5.19 printk breaks message ordering

From: Jason A. Donenfeld
Date: Fri Jun 17 2022 - 09:23:22 EST


Hi John & folks,

In 5.19, I'm seeing some changes in message ordering / interleaving
which lead to confusion. The most obvious (and benign) example appears
on system boot, in which the "Run /init as init process" message gets
intermixed with the messages that init actually writes() to stdout. For
example, here's a snippet from build.wireguard.com:

[ 0.469732] Freeing unused kernel image (initmem) memory: 4576K
[ 0.469738] Write protecting the kernel read-only data: 10240k
[ 0.473823] Freeing unused kernel image (text/rodata gap) memory: 2044K
[ 0.475228] Freeing unused kernel image (rodata/data gap) memory: 1136K
[ 0.475236] Run /init as init process


WireGuard Test Suite on Linux 5.19.0-rc2+ x86_64


[+] Mounting filesystems...
[+] Module self-tests:
* allowedips self-tests: pass
* nonce counter self-tests: pass
* ratelimiter self-tests: pass
[+] Enabling logging...
[+] Launching tests...
[ 0.475237] with arguments:
[ 0.475238] /init
[ 0.475238] with environment:
[ 0.475239] HOME=/
[ 0.475240] TERM=linux
[+] ip netns add wg-test-46-0
[+] ip netns add wg-test-46-1

Before the "with arguments:" and such would print prior to the
"wireguard test suite on linux 5.19" banner. Now it shows after.
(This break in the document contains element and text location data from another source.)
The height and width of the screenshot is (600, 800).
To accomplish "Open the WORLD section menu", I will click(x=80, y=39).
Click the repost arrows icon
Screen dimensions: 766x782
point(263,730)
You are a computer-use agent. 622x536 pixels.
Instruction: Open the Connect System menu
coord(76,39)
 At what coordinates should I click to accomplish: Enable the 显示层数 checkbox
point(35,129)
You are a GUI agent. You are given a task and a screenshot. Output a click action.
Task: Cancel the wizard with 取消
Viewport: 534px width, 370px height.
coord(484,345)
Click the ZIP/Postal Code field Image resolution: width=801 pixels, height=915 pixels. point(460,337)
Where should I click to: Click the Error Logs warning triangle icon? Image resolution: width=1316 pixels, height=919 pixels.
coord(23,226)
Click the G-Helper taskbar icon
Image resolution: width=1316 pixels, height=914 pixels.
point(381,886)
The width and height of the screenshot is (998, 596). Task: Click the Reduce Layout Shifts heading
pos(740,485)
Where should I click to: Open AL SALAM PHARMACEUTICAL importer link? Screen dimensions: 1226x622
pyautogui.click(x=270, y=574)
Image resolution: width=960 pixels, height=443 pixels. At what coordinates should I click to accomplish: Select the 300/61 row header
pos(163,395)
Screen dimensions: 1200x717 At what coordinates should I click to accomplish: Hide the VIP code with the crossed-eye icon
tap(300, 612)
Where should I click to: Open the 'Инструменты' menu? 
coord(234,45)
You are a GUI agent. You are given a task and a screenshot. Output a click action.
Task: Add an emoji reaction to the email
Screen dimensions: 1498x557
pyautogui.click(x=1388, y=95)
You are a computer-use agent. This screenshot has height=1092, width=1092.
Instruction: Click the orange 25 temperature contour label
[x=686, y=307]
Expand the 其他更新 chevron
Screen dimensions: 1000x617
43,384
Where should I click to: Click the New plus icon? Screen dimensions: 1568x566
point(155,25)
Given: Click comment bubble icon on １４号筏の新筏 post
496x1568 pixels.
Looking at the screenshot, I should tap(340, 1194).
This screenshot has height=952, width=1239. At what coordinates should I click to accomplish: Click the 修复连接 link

I see the same thing with "Freeing unused kernel image (text/rodata gap)
memory" printing interwoven into the console of my initramfs on my
laptop. And so forth.

But the bigger issue for me is that it makes it very confusing to
interpret CI results later on. Prior, I would nice a nice correlation
of:

[+] some userspace command
[ 1.2345 ] some kernel log output
[+] some userspace command
[ 1.2346 ] some kernel log output
[+] some userspace command
[ 1.2347 ] some kernel log output

Now, the kernel log outputs are all over the place and out of order with
the sequence of commands. This makes debugging issues somewhat tricky,
because post hoc ergo propter hoc winds up being a good intuition to
follow when tracking down bugs, and now the post hoc part is muddled.

I assume this is mostly caused by your threaded printk patchset, which
moves some of that printing into a worker, which means it's more
dependent on the scheduler than before. This probably has important
benefits. But it certainly makes CI and related debugging a bit
trickier as a result.

So I was wondering if there was some way to boot the kernel with a
command line option or compile-time flag that always flushes printk
messages when they're made, or does something to make the ordering a bit
more faithful.

Thanks,
Jason